Encountered error during federation passive request.
Additional Data
Protocol Name:
OAuthAuthorizationProtocol
Relying Party:
<My-Relying-Party>
Exception details:
Microsoft.IdentityServer.RequestFailedException: No authentication provider could be found that supports the authentication methods specified in the '<My-Identifier>' claims provider trust.
at Microsoft.IdentityServer.Web.Authentication.GlobalAuthenticationPolicyEvaluator.FilterAuthMethodsByAccountStoreV2(ProtocolContext protocolContext, GlobalAuthenticationPolicy& globalPolicy)
at Microsoft.IdentityServer.Web.Authentication.GlobalAuthenticationPolicyEvaluator.EvaluatePolicyV2(IList`1 mappedRequestedAuthMethods, IList`1 mappedRequestedACRAuthProviders, AccessLocation location, ProtocolContext context, HashSet`1 authProvidersInToken, Boolean isOnWiaEndpoint, Boolean& validAuthProvidersInToken)
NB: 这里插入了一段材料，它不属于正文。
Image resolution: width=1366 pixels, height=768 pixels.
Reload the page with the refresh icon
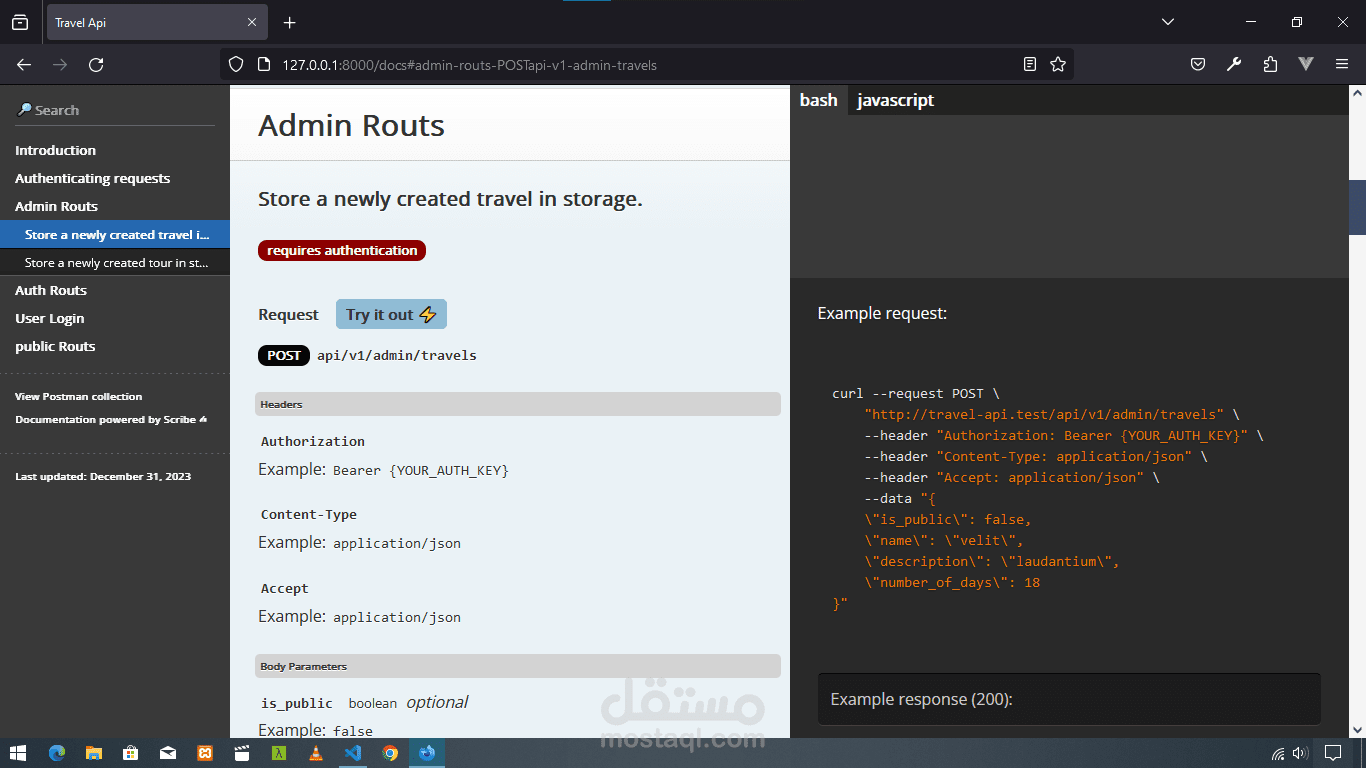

at Microsoft.IdentityServer.Web.Authentication.AuthenticationPolicyEvaluator.RetrieveFirstStageAuthenticationDomainV2(Boolean& validAuthProvidersInToken)
at Microsoft.IdentityServer.Web.Authentication.AuthenticationPolicyEvaluator.EvaluatePolicy(Boolean& isLastStage, AuthenticationStage& currentStage, Boolean& strongAuthRequried)
at Microsoft.IdentityServer.Web.PassiveProtocolListener.GetAuthMethodsFromAuthPolicyRules(PassiveProtocolHandler protocolHandler, ProtocolContext protocolContext)
at Microsoft.IdentityServer.Web.PassiveProtocolListener.GetAuthenticationMethods(PassiveProtocolHandler protocolHandler, ProtocolContext protocolContext)
at Microsoft.IdentityServer.Web.PassiveProtocolListener.OnGetContext(WrappedHttpListenerContext context)
编辑:
还要注意,添加的声明提供者信任在AD FS管理控制台的GUI中不可见。 使用的服务器是Windows Server 2016数据中心。